- Source passage
──────────────────────────────

On Wednesday, May 27, 2026 6:29:36 PM Eastern Daylight Time Jakub Kicinski
wrote:
> On Wed, 27 May 2026 16:29:37 -0300 Ricardo Robaina wrote:
> > On Mon, May 18, 2026 at 9:35 PM Jakub Kicinski <kuba@kernel.org> wrote:
> > > On Wed, 13 May 2026 14:24:43 -0300 Ricardo Robaina wrote:
> > > > When auditd is bottlenecked (e.g., by slow disk I/O), kauditd blocks
> > > > on
> > > > the netlink socket.
> > >
> > > Holding socket lock during slow IO sounds very wrong. One could say -
> > > that's abuse of the socket lock?
> > >
> > > > If the wait timeout fully expires (timeo == 0),
> > > > netlink mistakenly interprets the zeroed timeout as a non-blocking
> > > > request. It then triggers netlink_overrun that drops the event,
> > > > completely bypassing the audit subsystem's internal retry queue, and
> > > >
> > > > falsely returns ENOBUFS to user-space, resulting in the following
error:
> > > > auditd[]: Error receiving audit netlink packet (No buffer space
> > > > available)
> > > >
> > > > Fix this by detecting when a blocking sender's timeout has expired
> > > > (timeo == 0 && !nonblock) in netlink_unicast(). In this case, instead
> > > > of retrying with timeo=0 (which would incorrectly trigger
> > > > netlink_overrun
> > > > on the next iteration), safely free the skb and return -EAGAIN,
> > > > allowing
> > > > the audit subsystem to gracefully enqueue the pending event into its
> > > > internal backlog.

──────────────────────────────

- Data

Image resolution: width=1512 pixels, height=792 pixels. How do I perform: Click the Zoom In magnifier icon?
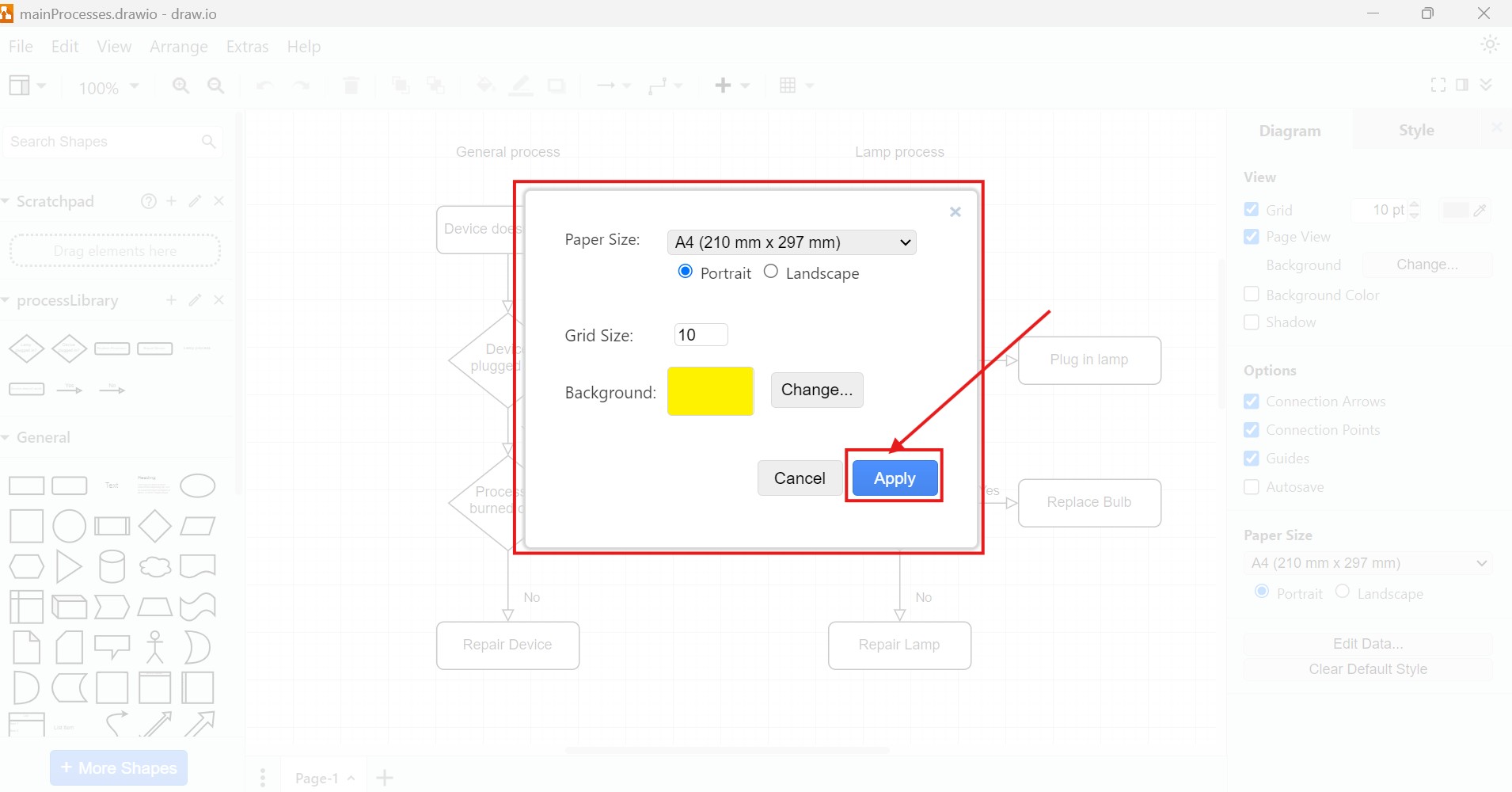point(180,86)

──────────────────────────────

- Required work
• A. Answer these questions using the audit netlink thread:
(i) What error does auditd report to user-space?
(ii) In which function does the fix detect that a blocking sender's timeout has expired?
(iii) What value does the fix return instead of retrying with timeo=0?
Mark your answers (i), (ii) and (iii).
• B. How would you translate this sentence from the audit netlink thread into German: "Holding socket lock during slow IO sounds very wrong."
• C. Could you carry the audit netlink thread further from its last line, keeping the quoted-reply style of the mailing list?

- Task-by-task outputs
• A.
(i) auditd[]: Error receiving audit netlink packet (No buffer space available)
(ii) netlink_unicast()
(iii) -EAGAIN

• B. Das Halten der Socket-Sperre während langsamer I/O klingt sehr falsch.

• C.
> > >
> > > The socket _is_ the queue, normally.
> > >
> > > Please explore fixing this in audit?
> > > --
> > > pw-bot: cr
> >
> > Hi Jakub,
> >
> > Thanks for reviewing this patch as well.
> >
> > First, regarding the lock: kauditd does not hold the socket lock during
> > slow I/O. The sleep in netlink_attachskb() uses schedule_timeout() on
> > nlk->wait (a wait queue). No socket lock or mutex is held during the
> > sleep.
>
> So you're saying the queue _is_ actually congested?
Yes. the socket buffer is genuinely full because auditd can't drain fast
enough.
> netlink_attachskb() sleeps because there's no space left in the socket's
> rcvbuf? So the skbs are moved to audit_retry_queue "temporarily" until
> user space drains its socket and kernel can succeed sending?
>
> Could you confirm this understanding is correct?
Yes. kauditd sleeps in netlink_attachskb, the HZ/10 timeout expires, and the
skb is moved to audit_retry_queue until auditd drains enough for delivery to
succeed. The record is not lost.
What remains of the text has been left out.